Documentation: Multiple GPUs

Question

Documentation: Multiple GPUs

georgh opened this issue 7 years ago · comments

I think it would be great to have an example for using multiple GPUs.

Here is what I tried. If thats the right way to do it, then you may add it as an example.
It seems to scale fine (tested up to 7 GPUs) and nvidia-smi reports 96% util.

import time
import numpy as np
import arrayfire as af
import argparse
af.set_backend('cuda')

if __name__ == '__main__':
      parser = argparse.ArgumentParser()
      parser.add_argument('gpus', type=int)
      parser.add_argument('-runs', type=int, default=100)
      args = parser.parse_args()

      GPUS = args.gpus
      N = 5000
      runs = args.runs

      # The simple task we want to solve:
      # we have a huge list of vectors X and want to calculate the distance between all of them
      # this will result in a huge distance matrix M
      # the resulting matrix should be multiplied by a vector alpha
      X = np.random.rand(100, N)
      Alpha = np.random.rand(N,1)

      #copy data once:
      xGPU = []
      alphaGPU = []
      for i in range(GPUS):
            af.set_device(i)
            x = af.to_array(X)
            xGPU.append(x)
            alpha = af.to_array(Alpha)
            alphaGPU.append(alpha)

      sub = lambda a,b: a - b 
      print("init finished")
      for _ in range(runs):
            startTime = time.time()
            splitSize = int(np.ceil(N / GPUS))
            #print("Temp data will ocupy at least {:.2f} MB on the gpu.".format((X.shape[0] * splitSize * X.shape[1]) *8 /1024/1024))

            result = []
            for i in range(GPUS):
                  af.set_device(i)
                  x = xGPU[i]
                  alpha = alphaGPU[i]

                  start = i*splitSize
                  end = min((i+1)*splitSize, N) 

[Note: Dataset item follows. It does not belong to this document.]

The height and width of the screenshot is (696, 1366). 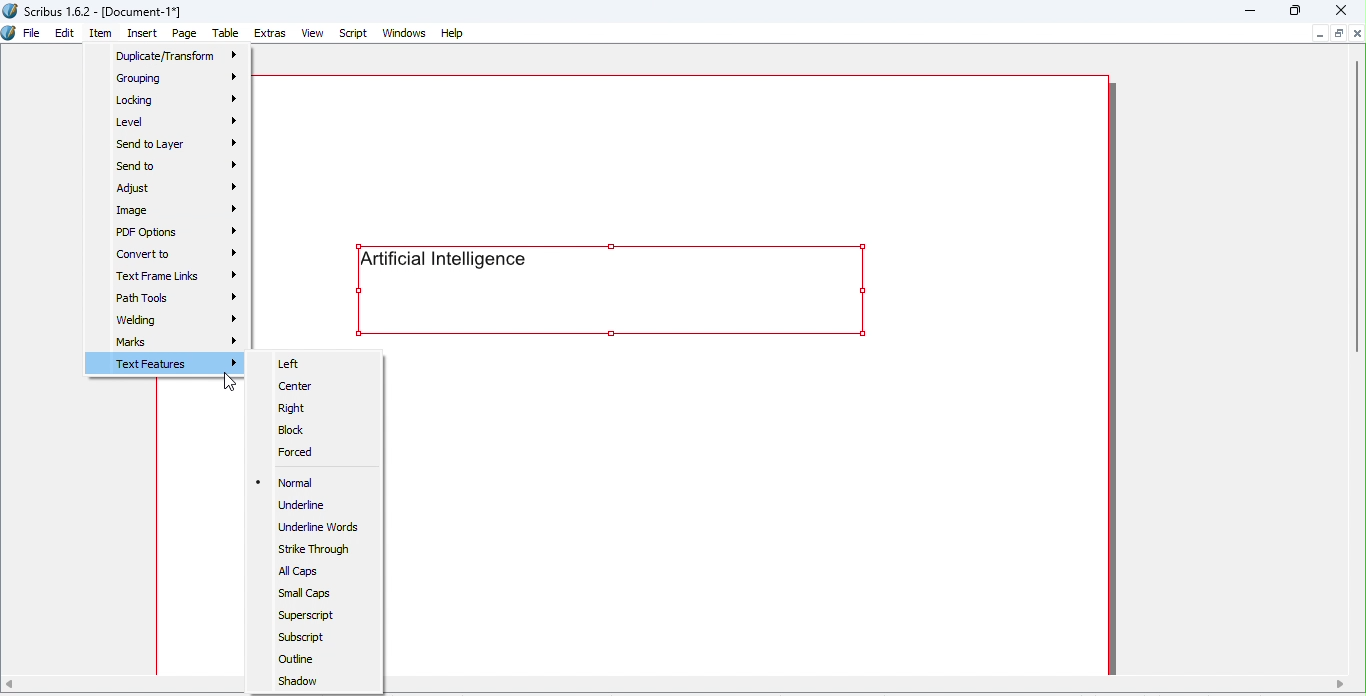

                  diff = af.broadcast(sub, af.tile(x[:,start:end],1,1,x.shape[1]), af.moddims(x,x.shape[0],1,x.shape[1]))
                  diff = af.sqrt(af.sum(af.pow(diff,2),0) )
                  r = af.matmul(af.moddims(diff, diff.shape[1], diff.shape[2]), alpha)
                  result.append(r)

            total = 0
            for i in range(GPUS):
                  af.set_device(i)
                  total += af.sum(result[i])

            print("Took {} sec".format(time.time() - startTime ))

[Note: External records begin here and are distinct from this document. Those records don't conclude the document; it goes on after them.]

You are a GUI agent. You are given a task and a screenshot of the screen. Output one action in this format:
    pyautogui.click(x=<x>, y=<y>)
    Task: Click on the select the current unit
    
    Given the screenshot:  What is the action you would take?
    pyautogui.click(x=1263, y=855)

georgh · Answer 1 · Wed Dec 06 2017 21:22:53 GMT+0800 (China Standard Time)

Main remaining question would be, how you use the cpu during the gpu computation.
Do you split with multiprocessing or is there an easier way?

Pavan Yalamanchili · Answer 2 · Thu Dec 07 2017 01:05:28 GMT+0800 (China Standard Time)

@georgh can you send this as a PR ?

Main remaining question would be, how you use the cpu during the gpu computation.

The gpu ops are asynchronous. You can other stuff on the cpu as long as you dont run any synchronizing functions (af.sync or any function that copies memory back to the cpu).